* **ACTION ITEM**:
When you write the records again, keep every line exactly as it was.

** Opening PROVIDED DATA block **

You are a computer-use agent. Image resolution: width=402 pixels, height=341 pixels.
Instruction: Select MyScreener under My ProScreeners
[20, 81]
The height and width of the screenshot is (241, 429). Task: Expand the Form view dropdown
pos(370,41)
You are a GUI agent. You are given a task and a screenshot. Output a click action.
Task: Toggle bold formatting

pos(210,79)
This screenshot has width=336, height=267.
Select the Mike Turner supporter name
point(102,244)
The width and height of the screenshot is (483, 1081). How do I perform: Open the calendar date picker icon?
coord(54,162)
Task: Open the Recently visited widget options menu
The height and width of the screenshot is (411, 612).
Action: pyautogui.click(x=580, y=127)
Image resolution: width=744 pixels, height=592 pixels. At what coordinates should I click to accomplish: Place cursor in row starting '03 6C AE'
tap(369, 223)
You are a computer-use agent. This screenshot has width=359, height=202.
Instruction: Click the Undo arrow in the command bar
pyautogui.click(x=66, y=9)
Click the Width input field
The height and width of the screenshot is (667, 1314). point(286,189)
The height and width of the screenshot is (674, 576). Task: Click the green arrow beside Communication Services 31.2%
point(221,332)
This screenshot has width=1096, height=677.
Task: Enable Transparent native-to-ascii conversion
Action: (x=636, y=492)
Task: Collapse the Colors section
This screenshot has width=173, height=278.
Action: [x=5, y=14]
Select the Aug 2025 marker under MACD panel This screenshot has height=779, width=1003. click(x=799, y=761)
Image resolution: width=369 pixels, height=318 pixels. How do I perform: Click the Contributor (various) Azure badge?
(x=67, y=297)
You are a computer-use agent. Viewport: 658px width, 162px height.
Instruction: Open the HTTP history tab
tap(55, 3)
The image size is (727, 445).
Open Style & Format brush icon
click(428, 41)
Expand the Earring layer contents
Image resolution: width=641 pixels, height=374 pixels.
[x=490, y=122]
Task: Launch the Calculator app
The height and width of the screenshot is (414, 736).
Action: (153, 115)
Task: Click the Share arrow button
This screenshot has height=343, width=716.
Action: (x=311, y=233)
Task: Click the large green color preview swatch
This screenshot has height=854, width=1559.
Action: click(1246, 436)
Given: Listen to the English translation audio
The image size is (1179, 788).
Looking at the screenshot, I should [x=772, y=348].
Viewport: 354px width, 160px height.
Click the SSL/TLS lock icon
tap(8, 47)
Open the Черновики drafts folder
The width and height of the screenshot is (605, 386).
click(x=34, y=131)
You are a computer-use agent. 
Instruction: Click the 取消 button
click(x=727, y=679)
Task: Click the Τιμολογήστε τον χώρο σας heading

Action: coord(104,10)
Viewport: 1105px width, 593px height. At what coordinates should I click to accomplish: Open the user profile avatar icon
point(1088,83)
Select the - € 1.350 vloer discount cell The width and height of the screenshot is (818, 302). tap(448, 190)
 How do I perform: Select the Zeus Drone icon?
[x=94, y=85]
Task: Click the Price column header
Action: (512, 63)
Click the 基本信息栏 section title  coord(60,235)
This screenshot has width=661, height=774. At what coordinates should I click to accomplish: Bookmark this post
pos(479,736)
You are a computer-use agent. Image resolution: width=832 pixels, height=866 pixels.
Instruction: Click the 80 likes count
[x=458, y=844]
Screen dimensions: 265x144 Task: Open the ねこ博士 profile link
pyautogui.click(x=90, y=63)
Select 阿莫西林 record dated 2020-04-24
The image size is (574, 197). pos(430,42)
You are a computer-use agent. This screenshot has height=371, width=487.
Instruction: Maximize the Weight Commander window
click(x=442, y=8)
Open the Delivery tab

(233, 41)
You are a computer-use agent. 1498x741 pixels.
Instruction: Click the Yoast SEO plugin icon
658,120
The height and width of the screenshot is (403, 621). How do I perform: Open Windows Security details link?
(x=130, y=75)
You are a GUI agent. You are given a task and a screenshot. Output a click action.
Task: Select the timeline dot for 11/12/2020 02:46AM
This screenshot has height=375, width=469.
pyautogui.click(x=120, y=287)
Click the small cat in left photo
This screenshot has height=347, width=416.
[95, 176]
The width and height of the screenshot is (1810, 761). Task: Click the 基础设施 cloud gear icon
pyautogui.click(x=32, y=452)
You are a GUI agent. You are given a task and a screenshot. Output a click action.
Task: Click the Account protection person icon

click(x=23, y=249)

** Closing PROVIDED DATA block **

* **PROBLEM SOLUTION**:
You are a computer-use agent. Image resolution: width=402 pixels, height=341 pixels.
Instruction: Select MyScreener under My ProScreeners
[20, 81]
The height and width of the screenshot is (241, 429). Task: Expand the Form view dropdown
pos(370,41)
You are a GUI agent. You are given a task and a screenshot. Output a click action.
Task: Toggle bold formatting

pos(210,79)
This screenshot has width=336, height=267.
Select the Mike Turner supporter name
point(102,244)
The width and height of the screenshot is (483, 1081). How do I perform: Open the calendar date picker icon?
coord(54,162)
Task: Open the Recently visited widget options menu
The height and width of the screenshot is (411, 612).
Action: pyautogui.click(x=580, y=127)
Image resolution: width=744 pixels, height=592 pixels. At what coordinates should I click to accomplish: Place cursor in row starting '03 6C AE'
tap(369, 223)
You are a computer-use agent. This screenshot has width=359, height=202.
Instruction: Click the Undo arrow in the command bar
pyautogui.click(x=66, y=9)
Click the Width input field
The height and width of the screenshot is (667, 1314). point(286,189)
The height and width of the screenshot is (674, 576). Task: Click the green arrow beside Communication Services 31.2%
point(221,332)
This screenshot has width=1096, height=677.
Task: Enable Transparent native-to-ascii conversion
Action: (x=636, y=492)
Task: Collapse the Colors section
This screenshot has width=173, height=278.
Action: [x=5, y=14]
Select the Aug 2025 marker under MACD panel This screenshot has height=779, width=1003. click(x=799, y=761)
Image resolution: width=369 pixels, height=318 pixels. How do I perform: Click the Contributor (various) Azure badge?
(x=67, y=297)
You are a computer-use agent. Viewport: 658px width, 162px height.
Instruction: Open the HTTP history tab
tap(55, 3)
The image size is (727, 445).
Open Style & Format brush icon
click(428, 41)
Expand the Earring layer contents
Image resolution: width=641 pixels, height=374 pixels.
[x=490, y=122]
Task: Launch the Calculator app
The height and width of the screenshot is (414, 736).
Action: (153, 115)
Task: Click the Share arrow button
This screenshot has height=343, width=716.
Action: (x=311, y=233)
Task: Click the large green color preview swatch
This screenshot has height=854, width=1559.
Action: click(1246, 436)
Given: Listen to the English translation audio
The image size is (1179, 788).
Looking at the screenshot, I should [x=772, y=348].
Viewport: 354px width, 160px height.
Click the SSL/TLS lock icon
tap(8, 47)
Open the Черновики drafts folder
The width and height of the screenshot is (605, 386).
click(x=34, y=131)
You are a computer-use agent. 
Instruction: Click the 取消 button
click(x=727, y=679)
Task: Click the Τιμολογήστε τον χώρο σας heading

Action: coord(104,10)
Viewport: 1105px width, 593px height. At what coordinates should I click to accomplish: Open the user profile avatar icon
point(1088,83)
Select the - € 1.350 vloer discount cell The width and height of the screenshot is (818, 302). tap(448, 190)
 How do I perform: Select the Zeus Drone icon?
[x=94, y=85]
Task: Click the Price column header
Action: (512, 63)
Click the 基本信息栏 section title  coord(60,235)
This screenshot has width=661, height=774. At what coordinates should I click to accomplish: Bookmark this post
pos(479,736)
You are a computer-use agent. Image resolution: width=832 pixels, height=866 pixels.
Instruction: Click the 80 likes count
[x=458, y=844]
Screen dimensions: 265x144 Task: Open the ねこ博士 profile link
pyautogui.click(x=90, y=63)
Select 阿莫西林 record dated 2020-04-24
The image size is (574, 197). pos(430,42)
You are a computer-use agent. This screenshot has height=371, width=487.
Instruction: Maximize the Weight Commander window
click(x=442, y=8)
Open the Delivery tab

(233, 41)
You are a computer-use agent. 1498x741 pixels.
Instruction: Click the Yoast SEO plugin icon
658,120
The height and width of the screenshot is (403, 621). How do I perform: Open Windows Security details link?
(x=130, y=75)
You are a GUI agent. You are given a task and a screenshot. Output a click action.
Task: Select the timeline dot for 11/12/2020 02:46AM
This screenshot has height=375, width=469.
pyautogui.click(x=120, y=287)
Click the small cat in left photo
This screenshot has height=347, width=416.
[95, 176]
The width and height of the screenshot is (1810, 761). Task: Click the 基础设施 cloud gear icon
pyautogui.click(x=32, y=452)
You are a GUI agent. You are given a task and a screenshot. Output a click action.
Task: Click the Account protection person icon

click(x=23, y=249)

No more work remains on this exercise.